10 things you may not know about Reese's Peanut Butter Cups
Reese's has become synonymous with chocolate-y peanut butter treats. In addition to being delicious, they're also quite fascinating.
Here are 10 things you may not know about them:
10. Reese's Pieces weren't the first choice snack for E.T. If Spielberg had gotten what he really wanted, the beloved extra-terrestrial would have been chowing down on M&Ms. The company that makes them turned the offer down, paving the way for the pieces rise to fame.
9. When it comes to holidays, they've got you covered. For all four of the big sweets holidays like Christmas, Halloween, Easter, and Valentine's Day, they offer specially shaped candy. Bells, pumpkins, eggs, and hearts are among the forms often available.

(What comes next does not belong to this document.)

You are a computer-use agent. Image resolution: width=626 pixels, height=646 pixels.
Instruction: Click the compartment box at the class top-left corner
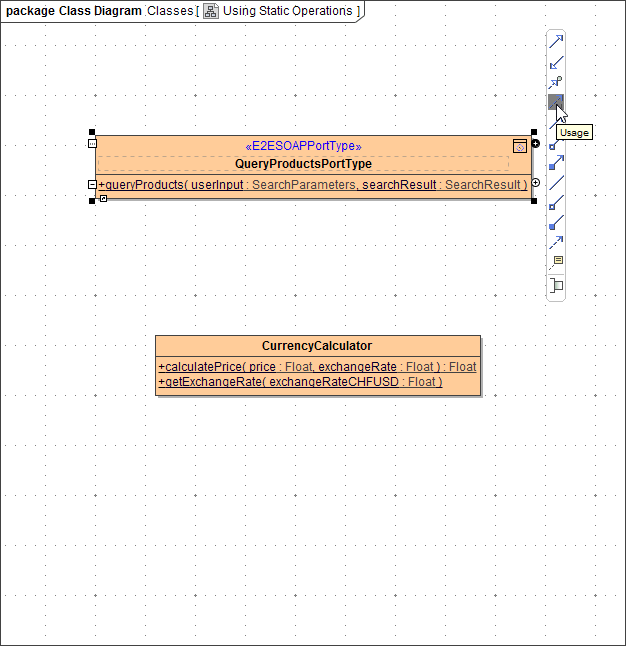(92, 144)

8. Reese's Peanut Butter Cups are a good source of protein. A standard serving packs five grams of it, about the equivalent of a handful of almonds or a half a cup of chickpeas.

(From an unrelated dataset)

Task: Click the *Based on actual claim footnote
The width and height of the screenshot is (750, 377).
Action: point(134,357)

7. Half-pound cups are available. They're sold in a two pack and each is about the size of an apple. Sharing is recommended.
6. It took about 90 years for them to reach Japan. For some time, the only way to buy them there was at US Army bases, but a couple of years ago the Japanese outpost of Wal-Mart started stocking them. The only real difference between those and the ones sold in America is the omission of a preservative not permitted in the country.
5. Way back when, they were called "penny cups." The peanut butter confections were given the name because that was the going price per piece. They proved so popular that creator Harry Burnett Reese was able to quit his job at the Hershey Chocolate Company and focus on setting up his own empire.
4. How does a 230-pound peanut butter cup sound? If you said like a record-setter, you could be right. It's believed to be the largest one ever made, measuring 5-feet across and drenched in over 70 pounds of chocolate.
3. There's such a thing as a spreadable Reese's. It comes in a jar and the label pretty much tells it like it is. The product's official name is "Reese's Spreads," and it is available in the classic peanut butter chocolate flavor.
2. A Reese's cup is probably one of an Arachibutyrophobiac's greatest fears. The disorder is described as being intensely fearful of having peanut butter stick to the roof of the mouth. Sufferers are unlikely the type to stock up on the candy.
1. Great things happen when classic snacks join forces. One of the more brilliant examples is the partnership between Reese's and the makers of Oreo cookies. Together, they made Reese's Peanut Butter Cups Oreos a reality, even if only for a short time.
What do you find most interesting about Reese's candy?